Status Leakage in Luxury-Mass Collaborations
Sungjin Jung (INSEAD), David Dubois (INSEAD) and Nailya Ordabayeva (Boston College)
Collaborations between a luxury brand and a non-luxury brand are becoming increasingly common in the marketplace. The present research demonstrates that these luxury-mass collaborations result in status leakage – (1) a status loss for the luxury brand, and (2) a status gain for the non-luxury brand. Crucially, we propose and show that this status leakage is a non-zero-sum game. The luxury brand’s status loss is systematically smaller than the non-luxury brand’s status gain. In other words, high status is “stickier” than low status, which ultimately results in a greater amount of status overall (across brands) after (vs. before) the collaboration.

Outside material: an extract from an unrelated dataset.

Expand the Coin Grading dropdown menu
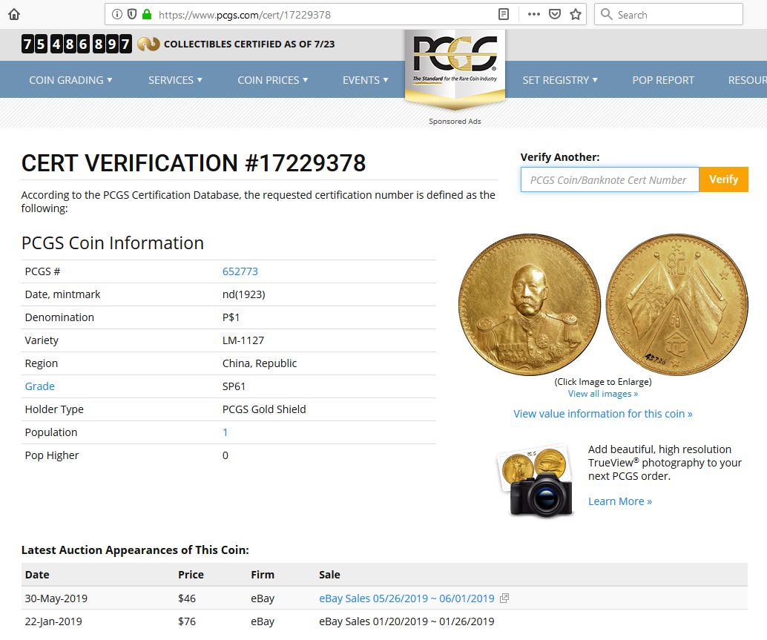 tap(70, 80)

Understanding the Health and Non-Health Beliefs of People with Diabetes
Leonard Lee and Carolyn Lo (NUS)
The prevalence of diabetes presents a troubling landscape with nearly one in ten adults diagnosed with this chronic disease worldwide. Although interventions may reduce the risk of diabetes-associated complications, the effectiveness of such interventions relies largely on patients’ adherence to medication and lifestyle modifications, which have typically been extremely low. We examine this issue from a psychological perspective by exploring the drivers of people’s motivations in their self-care behaviours and identifying belief gaps that may pose barriers against healthy lifestyle choices. We will discuss preliminary findings from a population survey of individuals with and without diabetes in Singapore and explore plans for further research. The findings of this study serve to inform the development of future interventions that may target misperceptions of health risks and encourage behavioural changes toward improving health outcomes.